Last week, RAAN co-founder Jemar Tisby wrote in a piece that it’s hard for blacks to integrate at predominantly white churches because “it’s hard to have a 401 level solidarity with people who are on a 101 level of racial awareness.”
Also last week, RAAN published a declaration on the recent violent clashes in Charlottesville, Virginia, between white supremacists and radical leftists. A woman was killed and others injured when a man identified as a white supremacist drove his car into a crowd. Fights between radical leftists and white supremacists led to other injuries. Two state troopers monitoring the area were killed when their helicopter crashed accidentally.
The RAAN declaration calls on Christian evangelical leaders to condemn white supremacy, even though PCA and Southern Baptist leaders and others have time and again done just that in recent years with numerous statements and resolutions condemning historic injustices and lingering racism.

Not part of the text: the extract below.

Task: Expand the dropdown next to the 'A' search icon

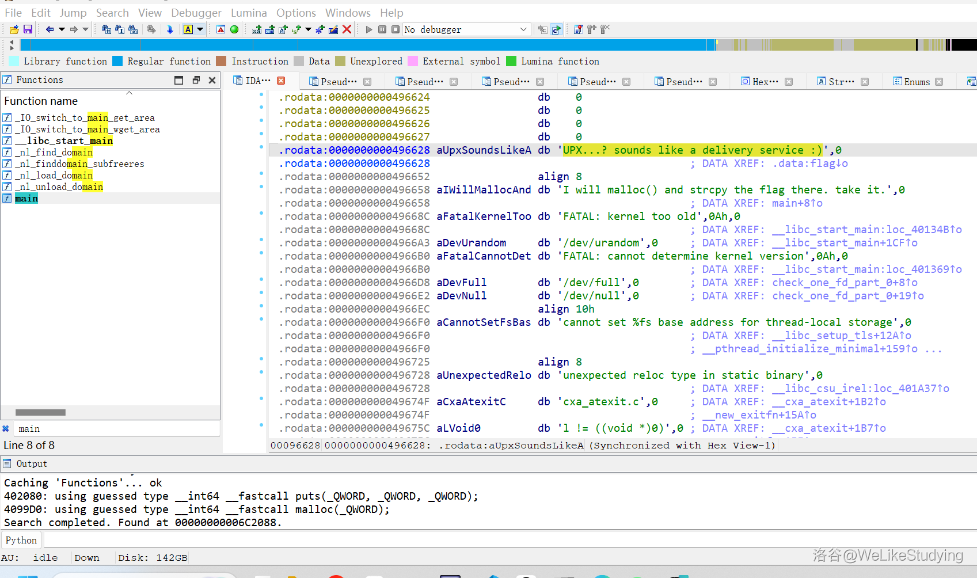Action: 200,29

The declaration alleges that the white supremacists in Charlottesville were but a small reflection of widespread white supremacist sentiment in the culture and in the church. The declaration states:
From the founding of this nation until the present hour, the idolatry of whiteness has been a pro-death spirit within our republic. It is easy for us to scapegoat the domestic terrorists who incited violence that ended in the deaths of three Americans. We can call them extremists who do not represent American values, but upon closer examination, the ideology deployed as a weapon in Charlottesville haunts every institution of the country, including the Church.

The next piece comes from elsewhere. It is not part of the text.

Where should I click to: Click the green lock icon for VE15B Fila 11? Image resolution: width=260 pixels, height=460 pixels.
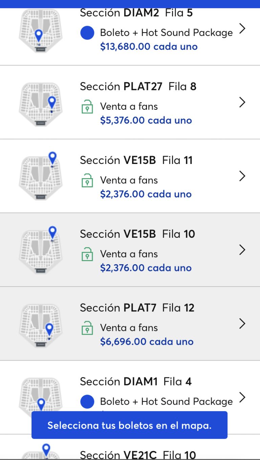click(x=87, y=181)
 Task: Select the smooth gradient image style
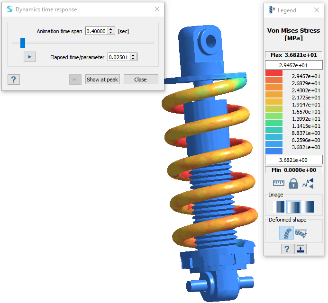[x=308, y=207]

The Charlottesville declaration has been signed by many pastors, professors and church members of different races across the country. In Tennessee, academics who have signed include David Dark, a professor at Belmont University, a Christian school in Nashville formerly affiliated with Southern Baptists, and C. Ben Mitchell and Frank Anderson, professors at Union University, a Southern Baptist school whose main campus is in Jackson in West Tennessee. A number of signers nationally are affiliated with Cru, formerly called Campus Crusade for Christ.
One prominent critic of some of the philosophies promoted by groups like RAAN is Darrell B. Harrison, who attends a Reformed Baptist church in Georgia and is a fellow of the Black Theology and Leadership Institute (BTLI) of the Princeton Theological Seminary. Harrison wrote a post for his blog Aug. 15 titled “Is the Gospel No Longer Enough for Black Christians?” In the post, Harrison said that “words like slavery and oppression are applied so flippantly and, dare I say, ignorantly today as to divest them of their historical significance” and that “not every perceived injustice involving black people can be attributed to ‘racism’ (another term which, like slavery and oppression, is losing its force due to overuse.)”
Harrison made an appeal to his fellow black Christians to return to a greater focus on the Bible and Christian living and make that their first priority, writing:
The truth is there is no gospel and, conversely, no church – regardless of ethnic composition or denominational affiliation – apart from the life-changing message that ‘Jesus Saves.’ It is that message which, I fear, is being lost as increasing numbers of black Christians become convinced that their primary loyalty is to an ecclesiastical legacy rooted in a socio-ethno missiology that emphasizes societal reformation apart from spiritual transformation.